→ **DOCUMENT SEGMENT**

● ● ● ● ● ● ●

= Elizabeth E. Farrell =

Elizabeth E. Farrell (1870- October 15, 1932) was an American educator, first person to teach a class of special education students in an American public school, and first president of the Council for Exceptional Children.

==Early life and education==
Elizabeth Farrell was born in Utica, New York. She attended Utica Catholic Academy and the Oswego Normal and Training School. When she finished basic teacher training in 1895, she pursued further study at New York University and Teachers College, Columbia University, eventually earning a bachelor's degree.

==Career==
Farrell taught one year at a small school in Oneida Castle, New York before accepting a position at Henry Street Settlement in New York City. She taught at Public School No. 1 while living at the settlement house, and working with Lillian Wald, the director of Henry Street. Her students, all boys, were a range of ages, and thus the class was called "ungraded". Soon other "ungraded" classes were established in New York schools, after her model; in 1906 Farrell became director of special education, with the title "Inspector of Ungraded Classes."

As Inspector, Farrell began a diagnostic clinic to test schoolchildren for underlying causes of poor academic achievement. She also began a journal, titled Ungraded, to share findings with other special education professionals. She was a frequent lecturer, and taught pioneering special education courses at Teachers College Columbia University and at the University of Pennsylvania. Her authority over classrooms throughout New York's public schools raised concerns about loss of local control, and in 1917 teachers unanimously approved a resolution to limit her influence.

● ● ● ● ● ● ●

→ **SOURCE DATA**

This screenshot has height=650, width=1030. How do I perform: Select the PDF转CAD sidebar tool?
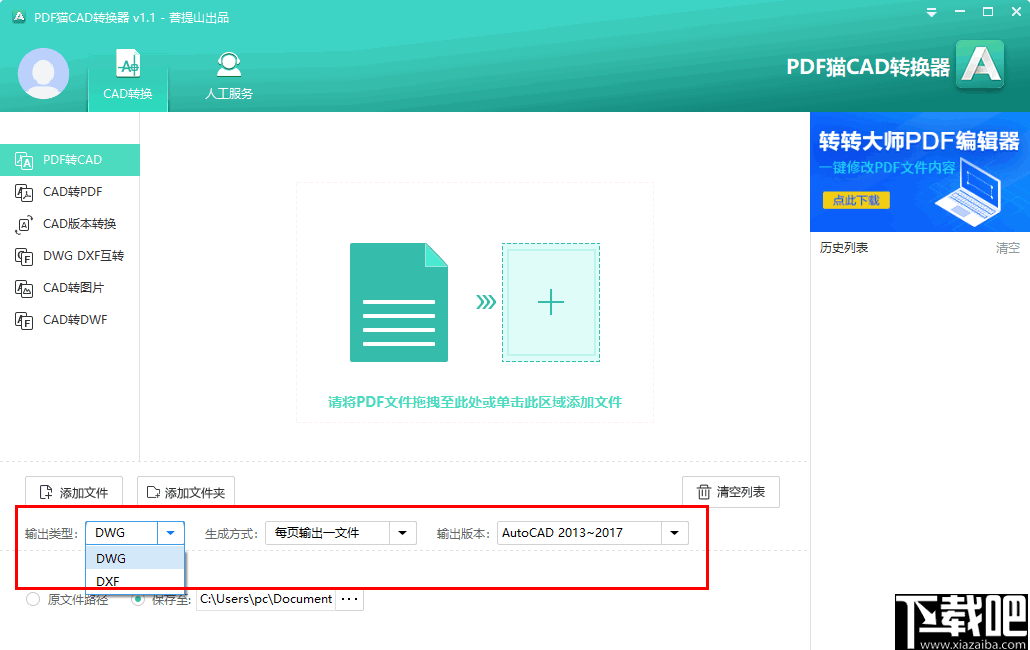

● ● ● ● ● ● ●

→ **TASK REQUIREMENTS**
A) In the biography of Elizabeth E. Farrell, what title did she receive when she became director of special education in 1906?
B) From the Elizabeth E. Farrell biography, quote the stretch from "As Inspector, Farrell" through "limit her influence.".

→ **OUTPUTS FOR THE TASKS**
A) Inspector of Ungraded Classes

B)
As Inspector, Farrell began a diagnostic clinic to test schoolchildren for underlying causes of poor academic achievement. She also began a journal, titled Ungraded, to share findings with other special education professionals. She was a frequent lecturer, and taught pioneering special education courses at Teachers College Columbia University and at the University of Pennsylvania. Her authority over classrooms throughout New York's public schools raised concerns about loss of local control, and in 1917 teachers unanimously approved a resolution to limit her influence.